In an analysis of 22 RCTs, including 16,762 cases of first-line chemotherapy for advanced-stage colorectal cancer, the correlation between PFS and OS was only moderate (ρ = 0.51 at patient level and R2 = 0.54 at trial level) [43]. However, Buyse et al. [5] revealed a strong correlation between PFS and OS in advanced colorectal cancer. Therefore, in first-line treatment for advanced colorectal cancer, the surrogacy of PFS and OS may have declined in recent years. This may have been affected by the lines of effective therapy for post-protocol treatment.

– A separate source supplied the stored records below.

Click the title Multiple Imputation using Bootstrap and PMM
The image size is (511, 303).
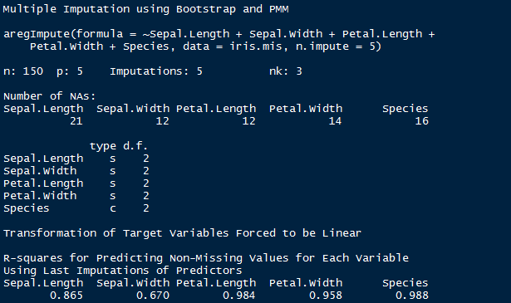145,9
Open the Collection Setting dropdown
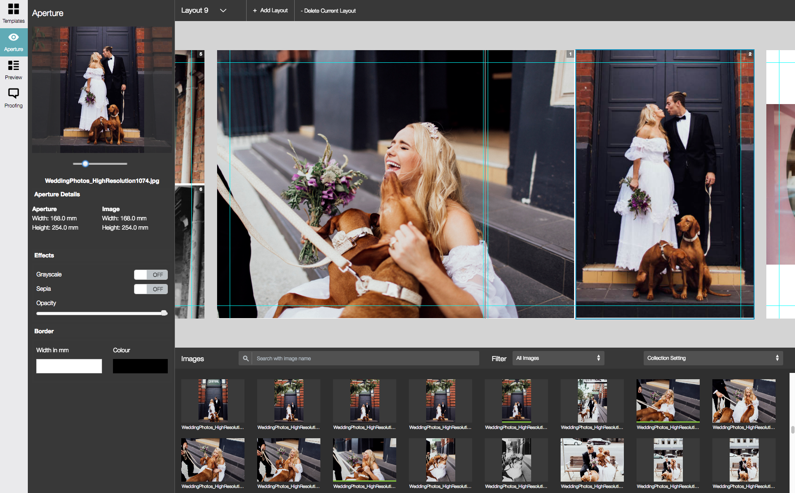795x493 pixels. click(713, 358)
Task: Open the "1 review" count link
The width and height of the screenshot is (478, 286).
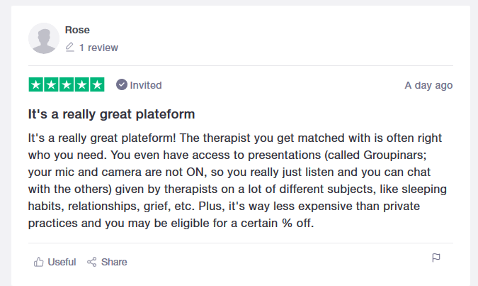Action: [98, 48]
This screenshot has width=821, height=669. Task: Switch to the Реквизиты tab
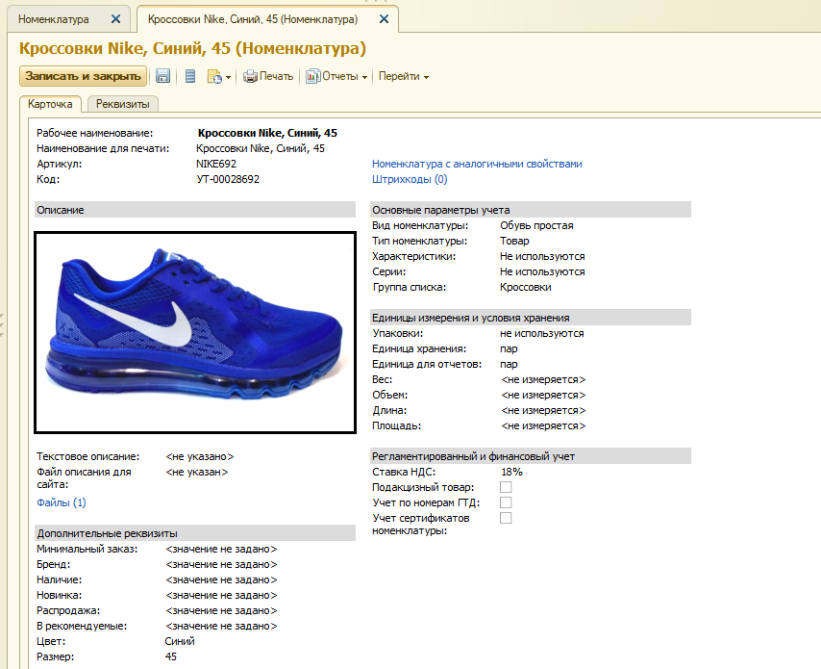[123, 104]
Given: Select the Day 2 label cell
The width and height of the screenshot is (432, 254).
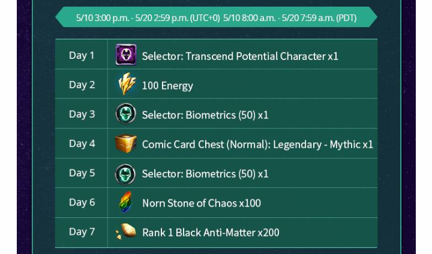Looking at the screenshot, I should click(x=81, y=84).
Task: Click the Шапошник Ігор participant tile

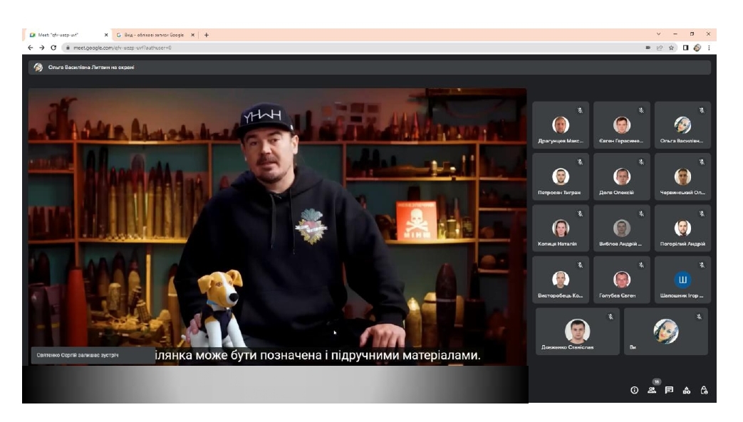Action: pyautogui.click(x=682, y=280)
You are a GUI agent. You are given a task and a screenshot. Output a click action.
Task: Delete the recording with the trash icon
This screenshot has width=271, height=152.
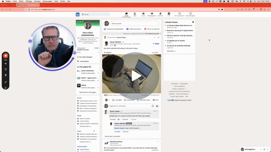6,75
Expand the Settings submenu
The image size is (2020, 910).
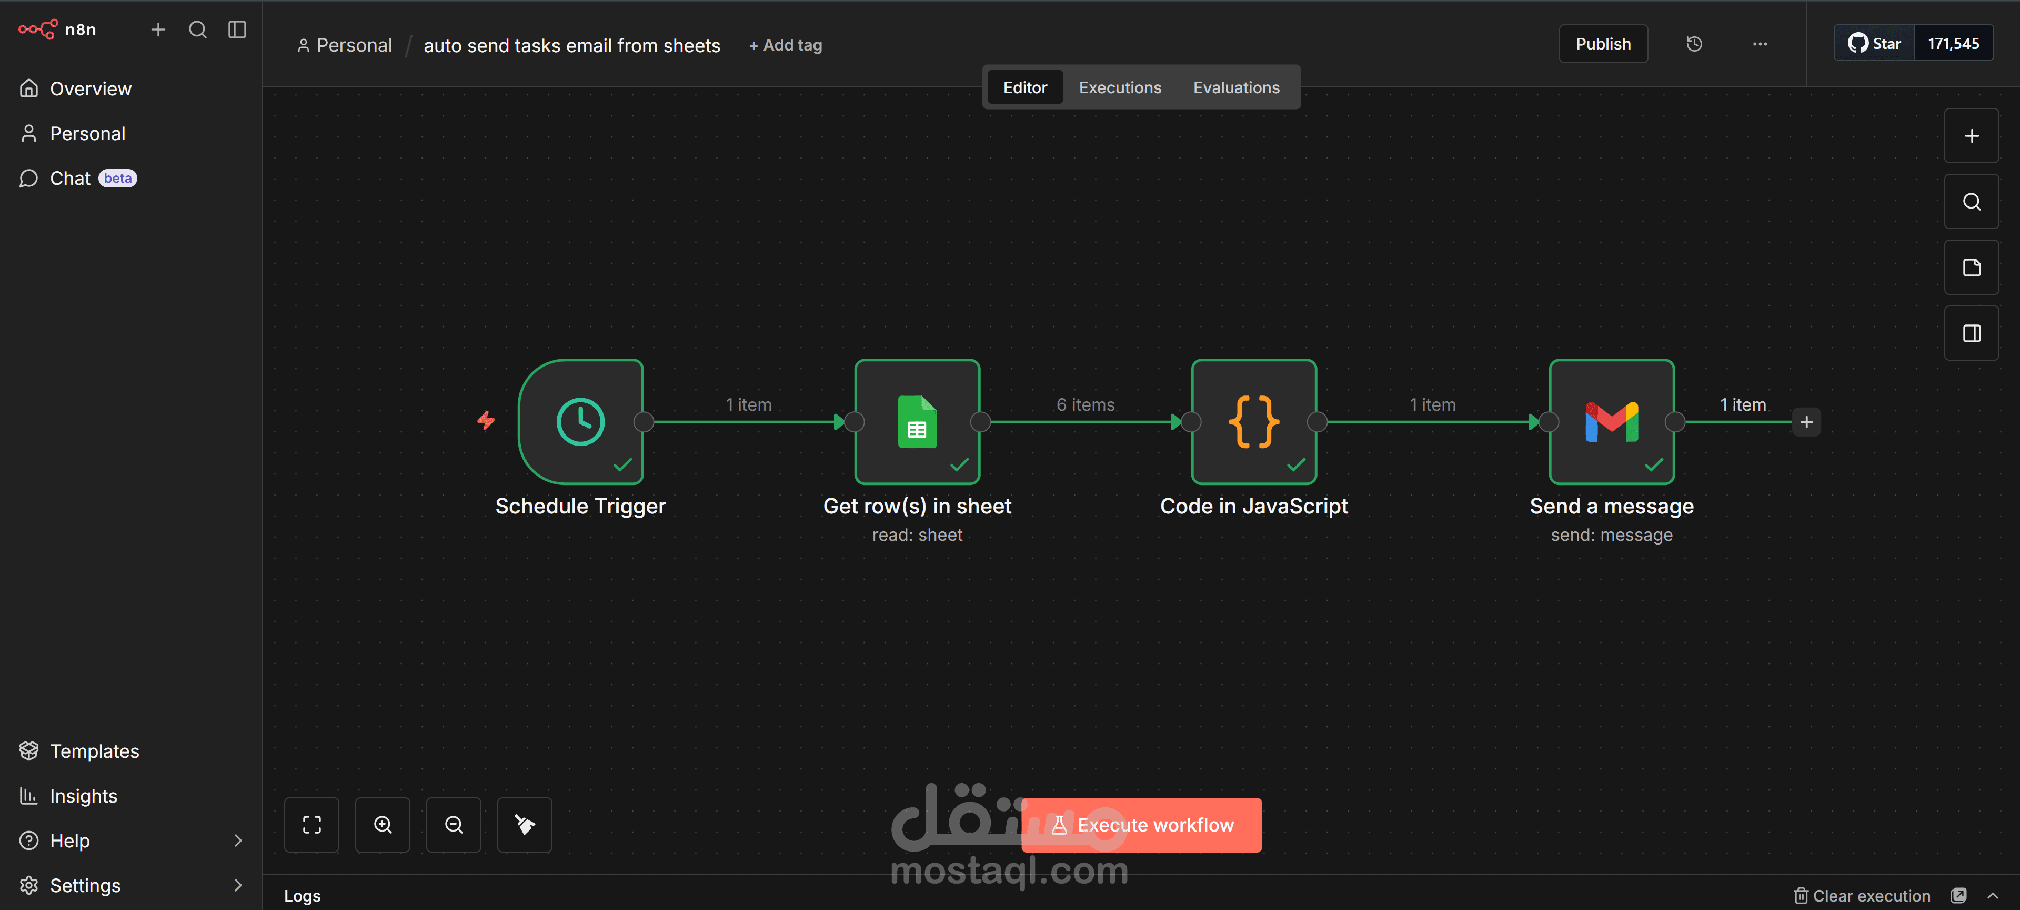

Only one study [13] has investigated the surrogacy of PFS and RR for OS in patients with ASTS. The trial-level surrogacy of the intermediate endpoints in 52 RCTs was investigated using the standardized beta coefficient. The correlation coefficient between the other endpoints and OS was 0.61 for PFS, 0.51 for RR, 0.27 for 3-month PFS, and 0.31 for 6-month PFS. The authors concluded that PFS and RR were appropriate surrogate endpoints for OS in RCTs of ASTS [13]. However, there are many concerns regarding the interpretation of their results as follows [44, 45]. Instead of the standard evaluation method for trial-level associations of surrogate endpoints (R2) simple correlation was used. Moreover, not only first-line treatment but also second- or later lines of treatment were included, and standard therapies of the trials varied widely, making the interpretation of the results difficult. Measures of variability, such as 95% CIs for the surrogacy estimates, were not shown, and details of the regimens examined in the eligible RCTs were also not presented. Furthermore, only 12 of 52 RCTs were used in the primary analysis of PFS.

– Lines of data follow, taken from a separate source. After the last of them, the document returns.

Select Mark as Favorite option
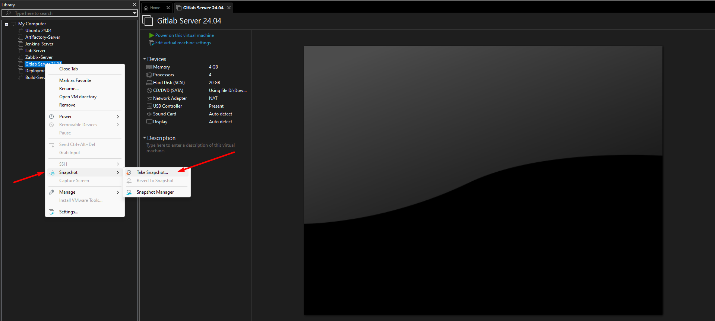The width and height of the screenshot is (715, 321). (x=75, y=80)
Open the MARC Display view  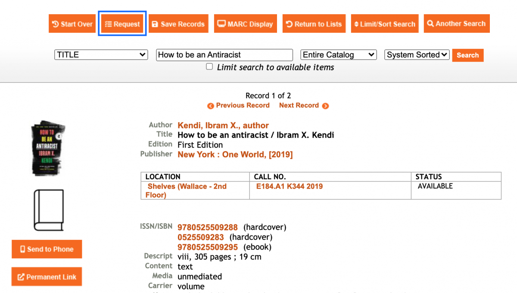tap(245, 24)
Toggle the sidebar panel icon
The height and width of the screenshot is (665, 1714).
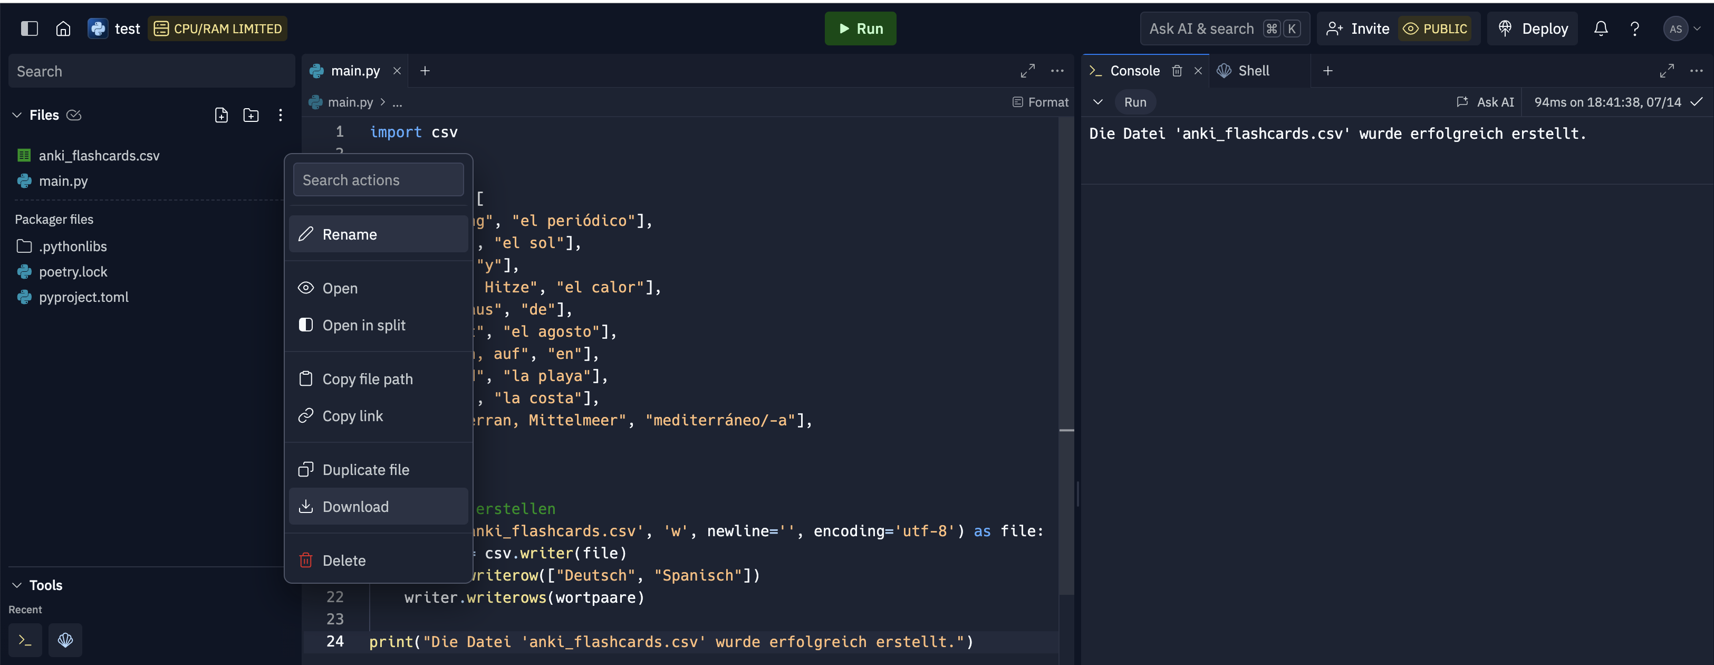click(x=29, y=29)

In the present study, we showed that the trial-level correlation with OS was an R2 of 0.557 for PFS, 0.200 for 3-month PFS, 0.073 for 6-month PFS, and 0.278 for RR. The correlation between PFS and OS was modest, although the surrogacy of PFS for OS was better than those of other time-to-event endpoints and RR. Regarding the effect of new drugs, the correlation of PFS with OS was slightly higher in the RCTs published after 2012 (R2 = 0.586) than in those published before 2012 (R2 = 0.459). These results are consistent with the observation that the HRs of both OS and PFS tended to be more favorable for the experimental arm of RCTs published after 2012. Although our results are based on 21 of 27 RCTs and trial-level analyses, currently PFS was the most useful surrogate endpoint for OS in RCTs of first-line chemotherapy for ASTS.

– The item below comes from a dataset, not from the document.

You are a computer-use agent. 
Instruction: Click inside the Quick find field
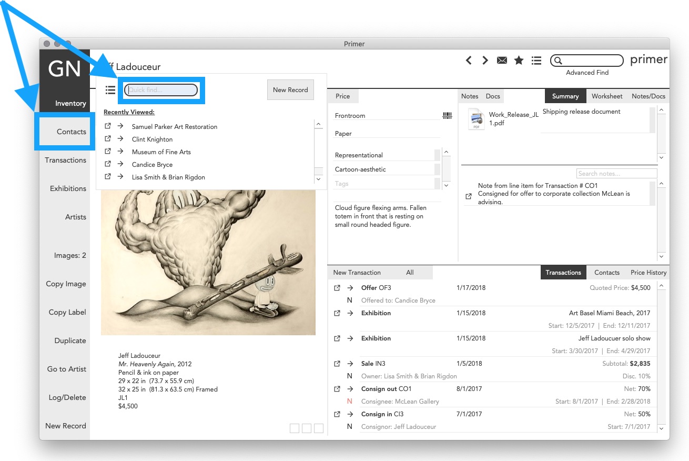(x=161, y=89)
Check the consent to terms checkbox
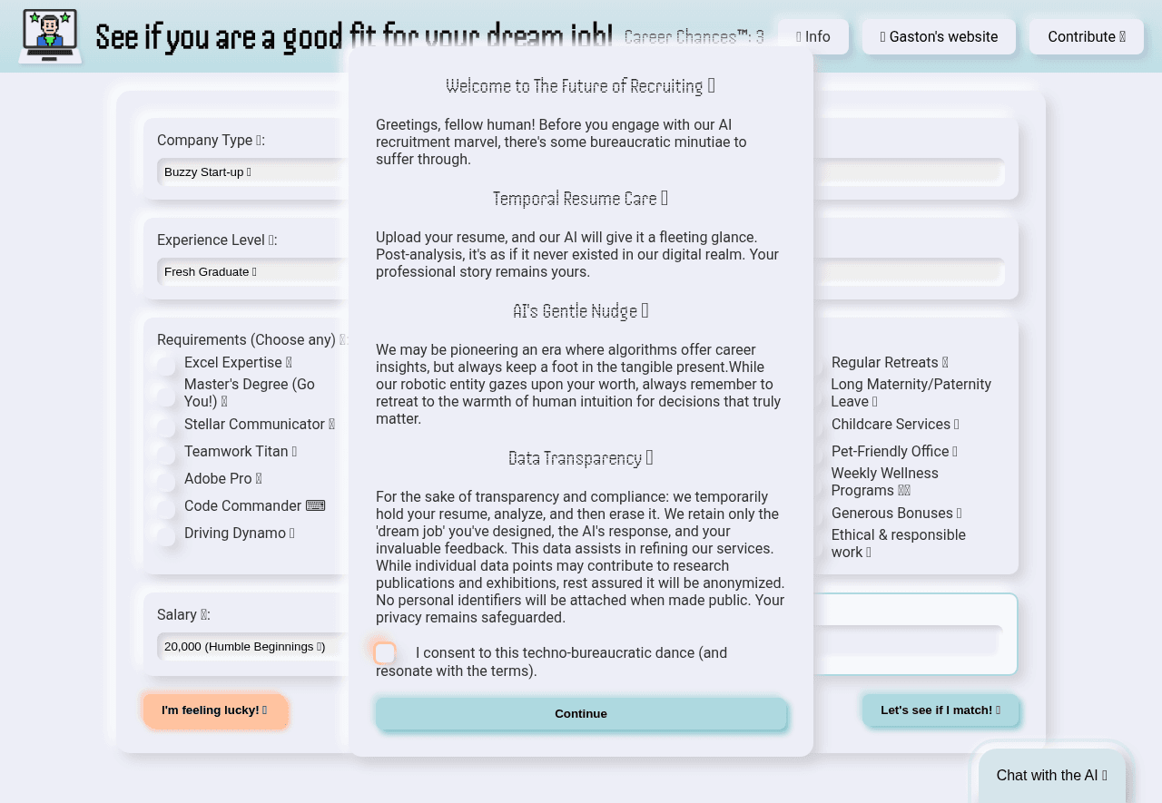The width and height of the screenshot is (1162, 803). click(x=385, y=653)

Our study has several limitations. First, the present analysis was based on published data only and lacked individual patient data as well as patient-level surrogacy analyses. Second, patient background characteristics varied widely across the studies. Third, a number of RCTs involved patients who had received prior chemotherapy (n = 175; 2.8%). Thus, not all studies involved purely first-line treatments. Forth, several studies did not include a definition of the time-to-event endpoints and/or post-protocol treatment. Finally, the possibility that new drugs had been used in post-protocol treatment, even in RCTs published before 2012, could not be ruled out.

Conclusions

In conclusion, as a surrogate endpoint in the first-line treatment of ASTS, PFS exhibited only moderate correlation with OS. Nonetheless, the surrogacy of PFS was better than those of other intermediate endpoints. Considering the rarity of ASTS and the difficulty in conducting large-scale RCTs, PFS is currently passable as a surrogate endpoint for OS in RCTs of the first-line treatment for ASTS even in the post-pazopanib era. However, more reliable surrogate endpoints for OS should be identified.